The Russians have been playing a long game for years in the Arctic.

They have learnt how to operate modern vessels with JVs such as that with Swire. Even when under SPO management they were fully Russian manned.

The Zvezda project is a natural step, South Korea is just a hop away and there is a relationship with the Korean yardsm who know they have to co-exist.

https://worldmaritimenews.com/archives/229302/shi-zvezda-shipbuilding-form-a-joint-venture/

This is a long term strategy that makes the issues with US policy making all the more serious. Eastern Russia is almost an empire on its own, it was largely forgotten but the sleeping giant is awakening. Shakhtersk is presently a sub port of Vanino and Gavan, with the second largest natural deep-water harbour in the world, largely undeveloped.

East Mining Company is expanding almost exponentially on Sakhalin:

Do you believe that?

Half a dozen nuclear ice-breakers by 2025, in addition to the existing fleet and the LNG ice class vessels.

I wonder what will happen to the employees if Rosatom does not come up with a plan how to finance the new icebreakers outside the state budget? Can I hear the gulag’s gates closing? Apparently someone powerful is dreaming of a fleet of these nuclear-powered behemoths they refer to as “Leader”. Coincidentally, someone in the Navy refers to the proposed nuclear-powered cruisers with the same name - a similar pipe dream?

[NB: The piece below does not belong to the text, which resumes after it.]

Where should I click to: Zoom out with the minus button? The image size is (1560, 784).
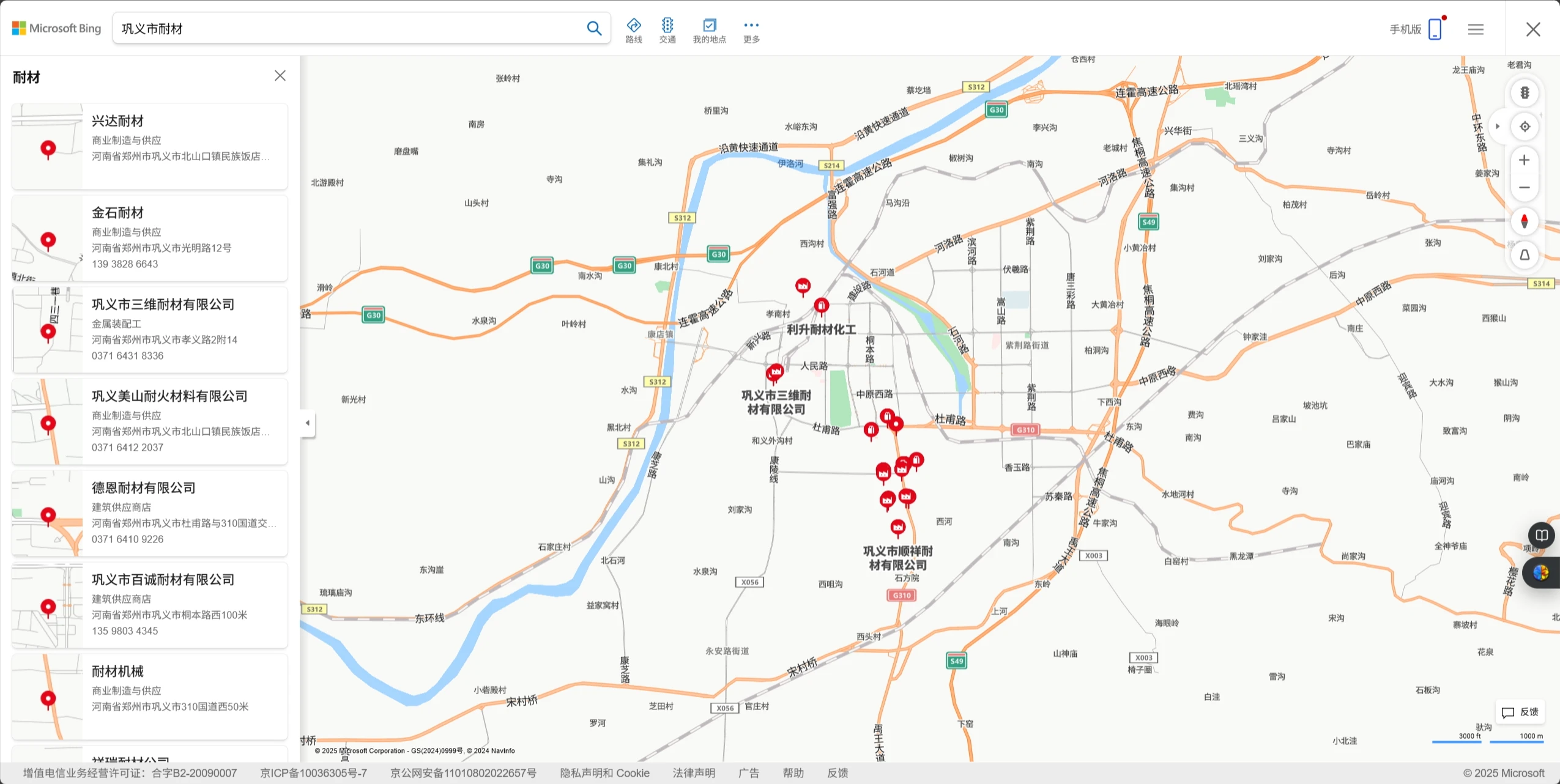(1525, 188)
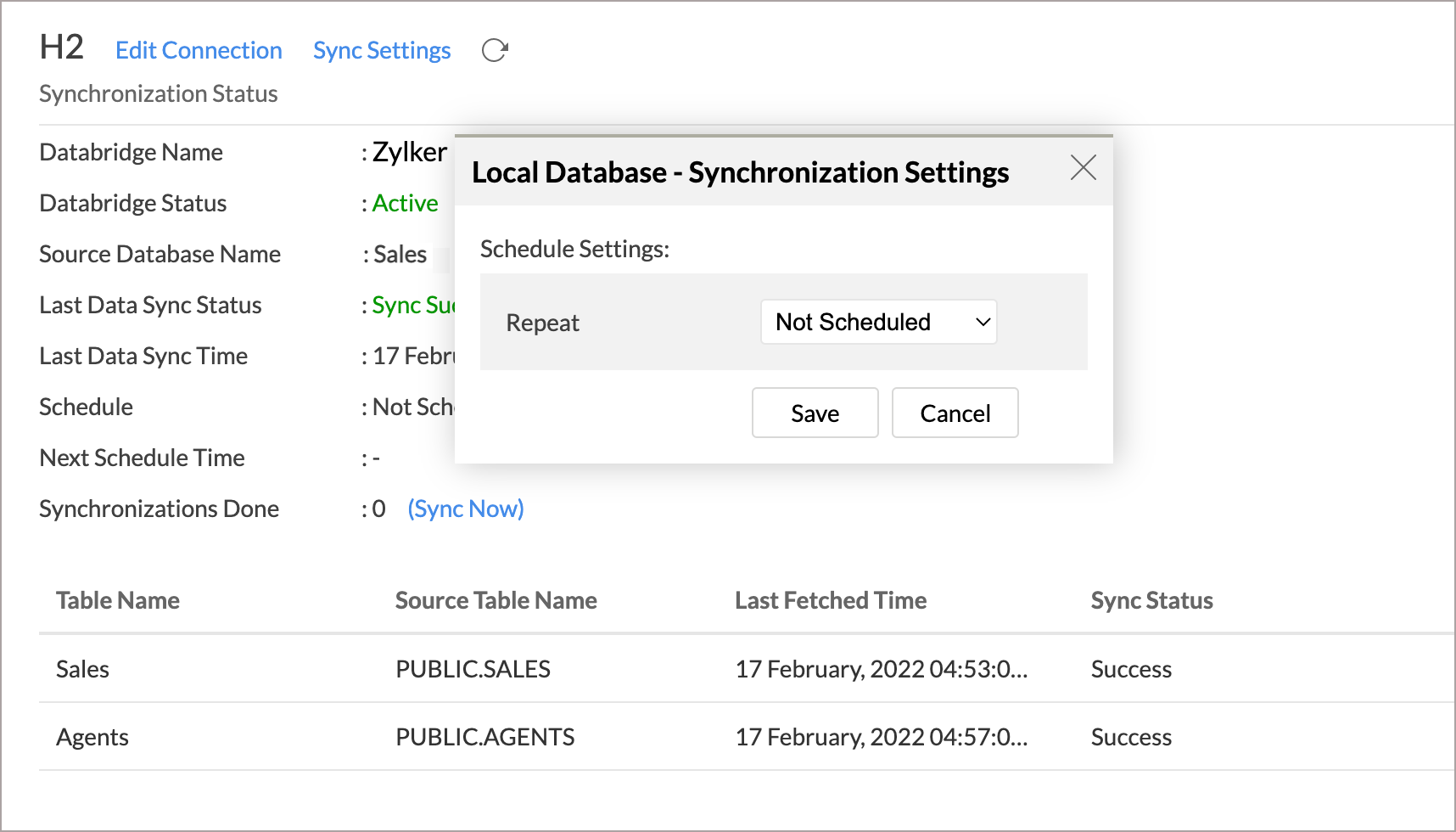Click the H2 connection title

(60, 48)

Also, it’s rather amusing to see the Russian people of power dream of new aircraft carriers knowing the state of the country’s only such vessel, the smoking rust bucket Admiral Kuznetsov that is always accompanied by a tugboat in case something goes wrong again when it leaves port. What will happen to the employees of the Zvezda shipyard when someone realizes just having world-class shipbuilding facilities does not mean you can pull off that kind of project successfully when you have to start pretty much from scratch. After all, Kuznetsov was built in what is today Ukraine (at least as of this morning - who knows where the tanks are rolling by lunchtime)…

One word - Sabetta

What do you mean? It looks like an ok place to work and reminds me a lot of the Alaska North Slope.

Nuclear-powered icebreakers are expensive to build, maintain and operate despite their seemingly unlimited endurance, not to mention getting rid of them in the end. You could build large LNG-powered icebreakers at a fraction of the cost for local traffic in Sabetta, the Gulf of Ob and the Kara Sea where fuel is readily available, leaving the full-length NSR transit for the nukes. Even then, I’m not sure if they need those huge Liders (Leaders) or could they do with just the current Arktika/LK-60Ya design.

Understand the tugs are Ice class and there is a port icebreaker.

I expect they are probably running on LNG condensate from the plant. I worked on AHTS in the Gulf of Thailand and that was how they were fuelled.

http://www.arctic-lio.com/node/245

https://www.globalsecurity.org/military/world/russia/lk-100ya.htm

Having looked at the design the Liders have an enormous beam of 40 meters. The Northern Sea Route is draught restricted to IIRC 12.5 meters or so.

There has been talk by the likes of COSCO of building ‘Karamax’ container ships around this restriction but with a wide beam to compensate.

… congressmen were jailed for campaign bribery and general corruption.

That might be a start in obtaining support for all of American industry. As long as the American citizen taxpayer is ignored by the lawmakers in favor of their corporate sponsors we will never see anything even close to what Russia has proposed.

Which way are you trolling today? Either zero American ships or some foreigner who sees a gold mine?

As long as the Jones Act exists (and may it ever be a barrier to those who want to sell what is left of American industrial capacity) the same ship you say a foreign front company would buy is available to a real American company to carry those same cargoes to and from the US. The only difference is American mariners get paid an American salary in order to pay American taxes and live their version of the American dream.

Why do you campaign so strongly for turning American mariners into unemployed welfare recipients and/or turning the USA into a nation more closely resembling an African kleptocracy? Are you running for congress?